Unified Representation Learning and Generative Modeling of Temperature-Dependent Behaviors from Limited Data
Accurate characterization of the equilibrium distributions of complex molecular systems and their dependence on environmental factors such as temperature is essential for understanding thermodynamic properties and transition mechanisms. Projecting these distributions onto meaningful low-dimensional representations enables interpretability and downstream analysis. Recent advances in generative AI, particularly flow models such as Normalizing Flows (NFs), have shown promise in modeling such distributions, but their scope is limited without tailored representation learning.

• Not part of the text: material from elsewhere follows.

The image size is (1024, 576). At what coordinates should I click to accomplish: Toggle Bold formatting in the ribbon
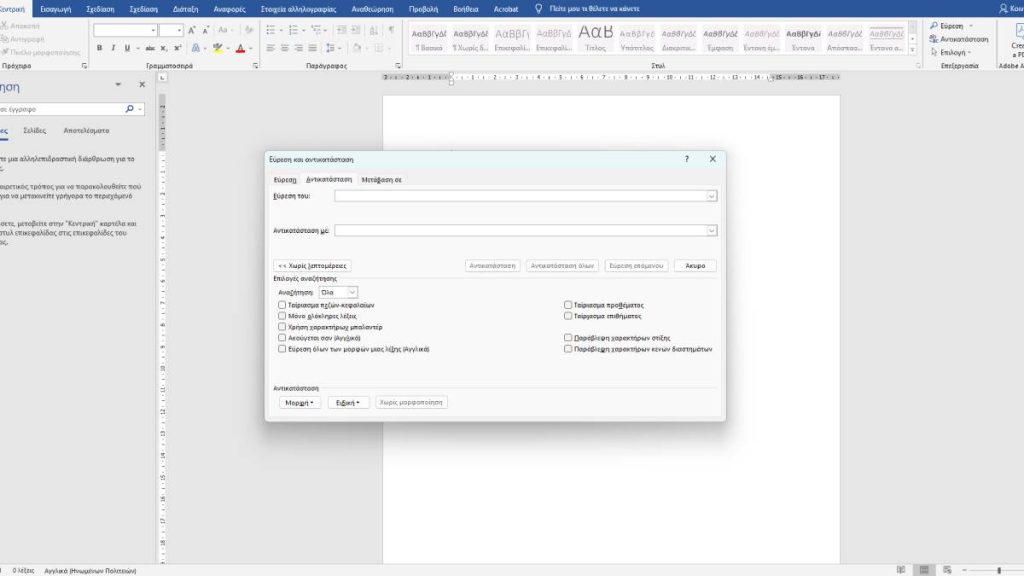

Here, we introduce Latent Thermodynamic Flows (LaTF), an end-to-end framework that tightly integrates representation learning and generative modeling. LaTF unifies the State Predictive Information Bottleneck (SPIB) with NFs to simultaneously learn low-dimensional latent representations, referred to as Collective Variables (CVs), classify metastable states, and generate equilibrium distributions across temperatures beyond the training data. The two components of representation learning and generative modeling are optimized jointly, ensuring that the learned latent features capture the system’s slow, important degrees of freedom while the generative model accurately reproduces the system’s equilibrium behaviors.
Two demonstration examples for training LaTF on the 2D three-hole model potential and the Lennard-Jones particle system are provided in the ./examples directory. The corresponding molecular dynamics training datasets are available under ./datasets.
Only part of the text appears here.